## Problem
Repeat the lines below exactly as written, please, from the line with "Screen dimensions: 503x202" to the line with "741x357 pixels.", both lines included, and no others.

## Data records
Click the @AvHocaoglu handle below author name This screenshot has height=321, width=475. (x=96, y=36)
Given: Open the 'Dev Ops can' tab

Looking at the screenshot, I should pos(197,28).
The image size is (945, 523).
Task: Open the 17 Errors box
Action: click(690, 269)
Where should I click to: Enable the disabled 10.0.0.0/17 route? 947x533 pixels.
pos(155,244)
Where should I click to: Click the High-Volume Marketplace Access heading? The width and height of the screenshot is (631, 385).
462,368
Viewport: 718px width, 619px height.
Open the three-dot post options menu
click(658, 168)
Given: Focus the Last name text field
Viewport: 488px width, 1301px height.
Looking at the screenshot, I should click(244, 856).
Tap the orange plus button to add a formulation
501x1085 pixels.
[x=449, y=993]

---

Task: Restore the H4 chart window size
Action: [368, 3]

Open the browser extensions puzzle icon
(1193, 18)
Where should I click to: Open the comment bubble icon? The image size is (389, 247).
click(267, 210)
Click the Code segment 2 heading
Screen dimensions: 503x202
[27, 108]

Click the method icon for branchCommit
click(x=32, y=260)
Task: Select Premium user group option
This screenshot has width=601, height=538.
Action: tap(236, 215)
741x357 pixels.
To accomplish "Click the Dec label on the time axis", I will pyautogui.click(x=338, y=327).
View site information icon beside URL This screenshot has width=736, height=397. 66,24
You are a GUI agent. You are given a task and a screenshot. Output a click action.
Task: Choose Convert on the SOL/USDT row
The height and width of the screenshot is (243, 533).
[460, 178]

...

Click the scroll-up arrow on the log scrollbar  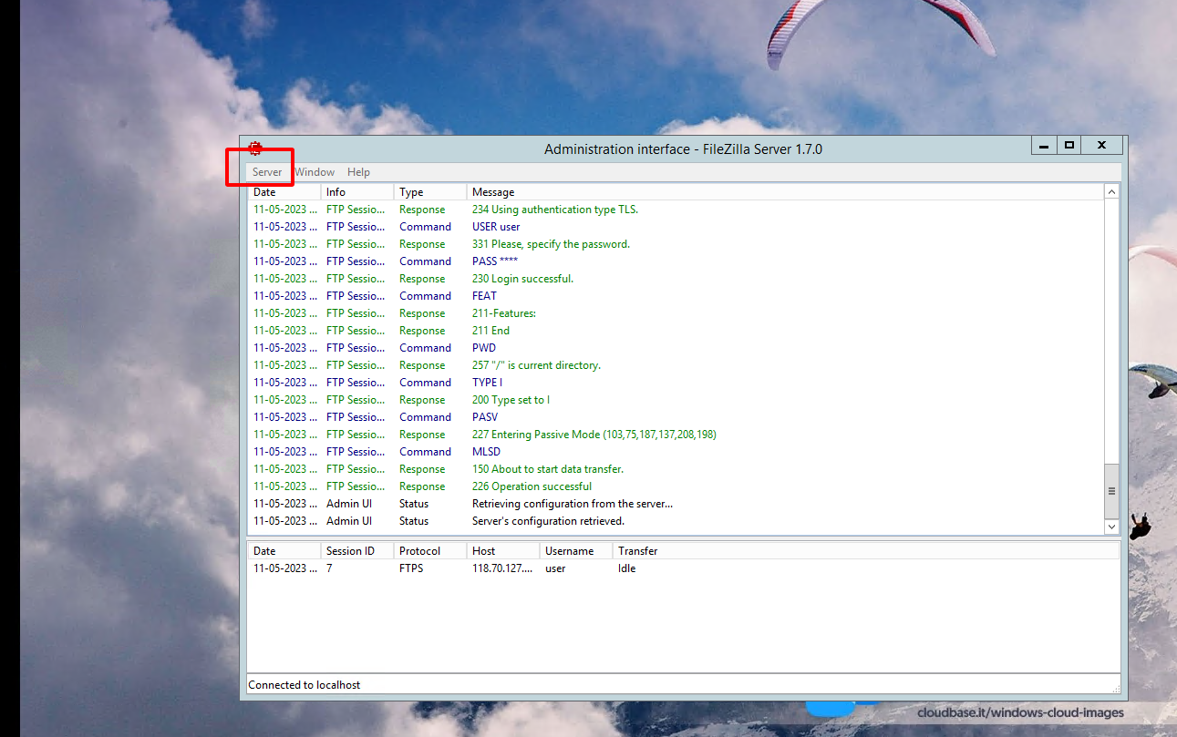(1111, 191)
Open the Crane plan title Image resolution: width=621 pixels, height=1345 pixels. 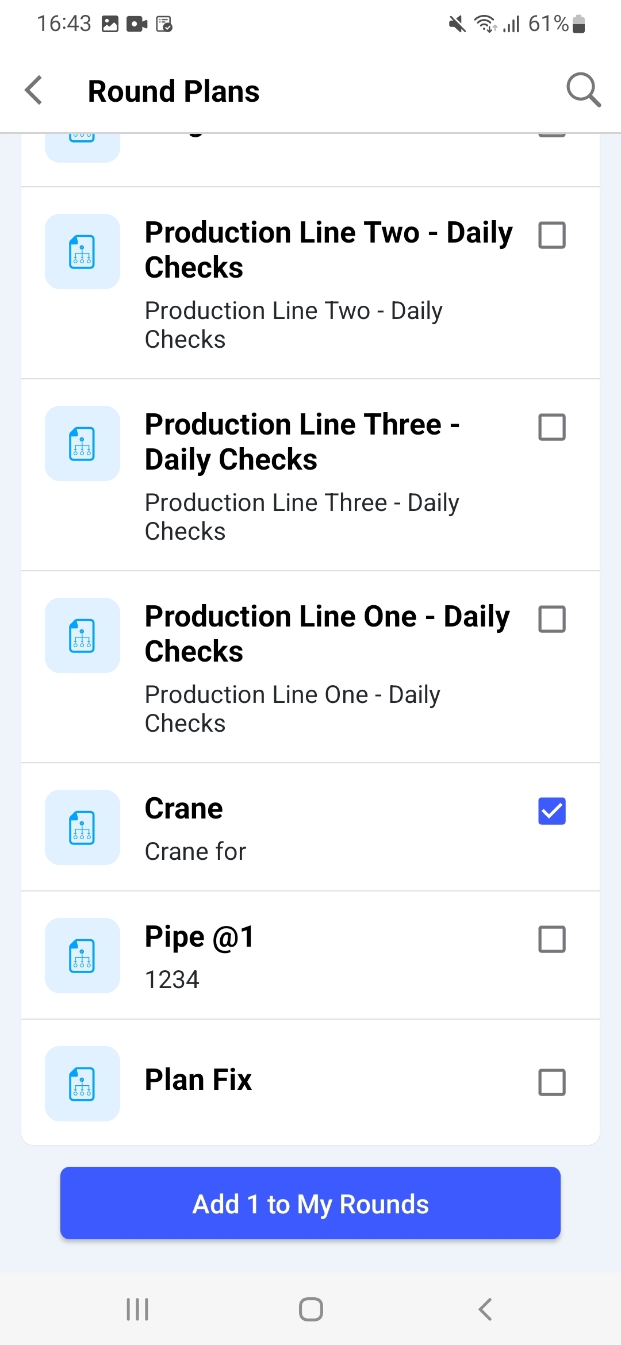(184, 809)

## Task response
Screen dimensions: 503x202
[27, 108]

Click the method icon for branchCommit
click(x=32, y=260)
Task: Select Premium user group option
This screenshot has width=601, height=538.
Action: tap(236, 215)
741x357 pixels.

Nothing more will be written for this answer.